**Task:** Copy every one of the following records word for word, leaving out the pictures.

**Input data:**
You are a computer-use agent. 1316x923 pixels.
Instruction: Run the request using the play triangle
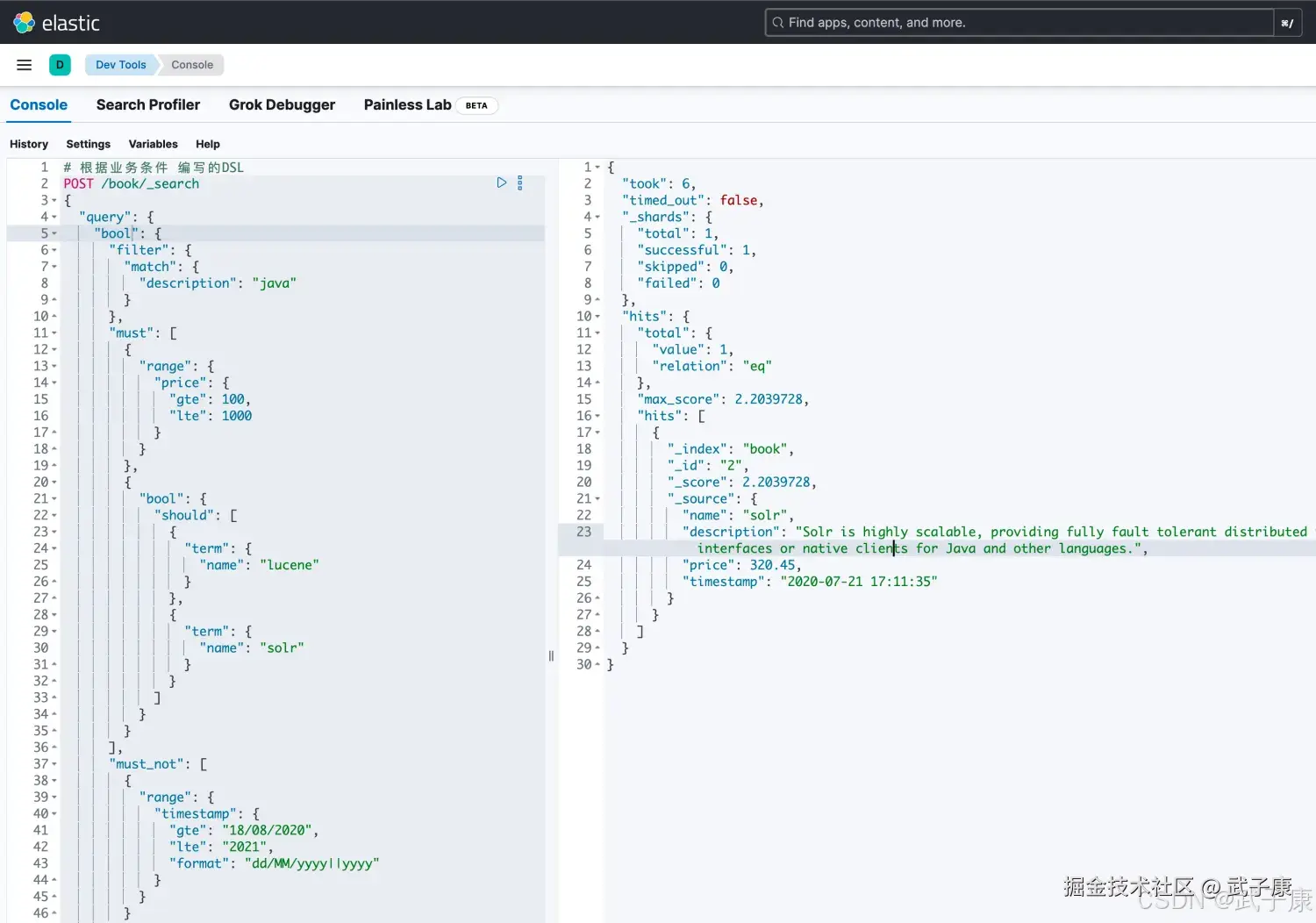pyautogui.click(x=502, y=182)
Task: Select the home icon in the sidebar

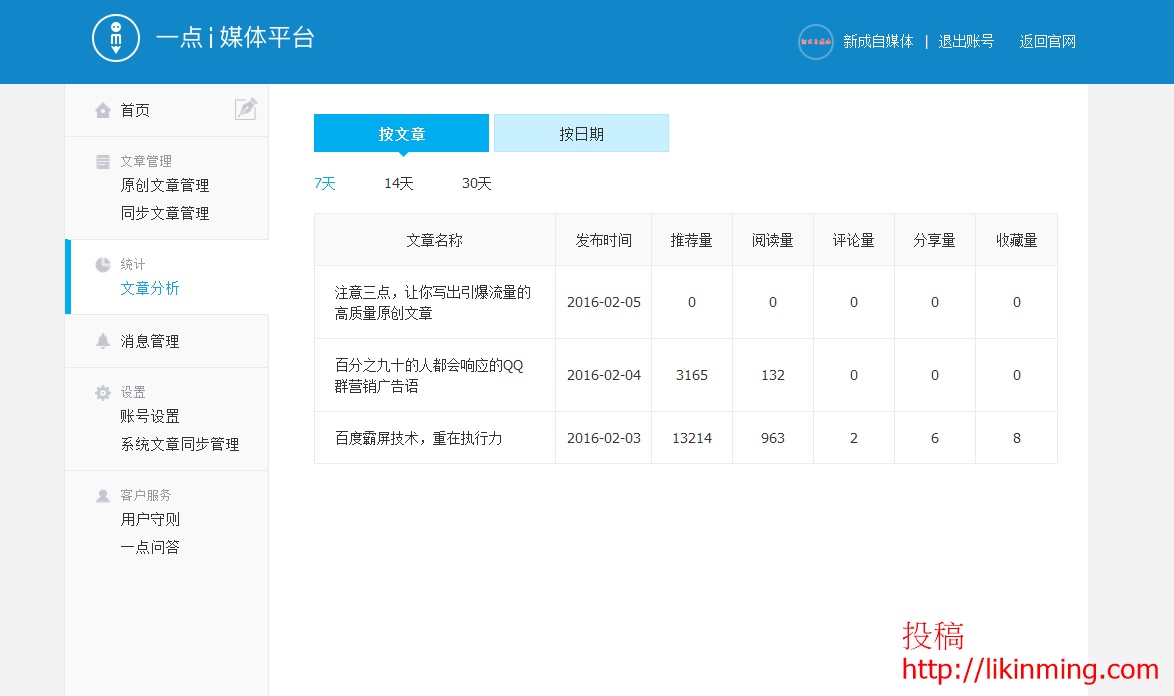Action: tap(103, 110)
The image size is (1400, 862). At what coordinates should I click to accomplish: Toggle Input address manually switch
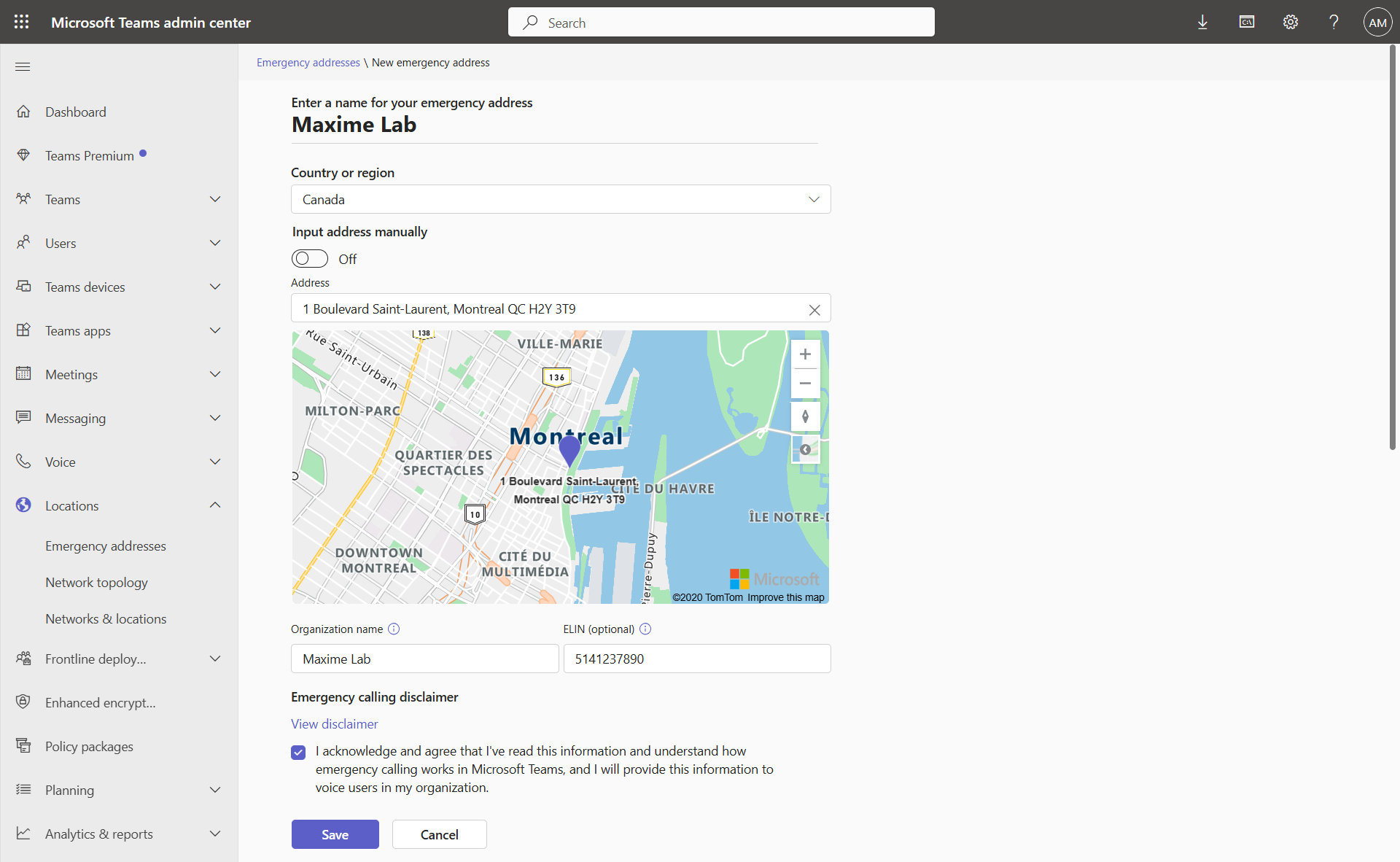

**Expected answer:**
You are a computer-use agent. 1316x923 pixels.
Instruction: Run the request using the play triangle
pyautogui.click(x=502, y=182)
Task: Select the home icon in the sidebar

Action: tap(103, 110)
The image size is (1400, 862). At what coordinates should I click to accomplish: Toggle Input address manually switch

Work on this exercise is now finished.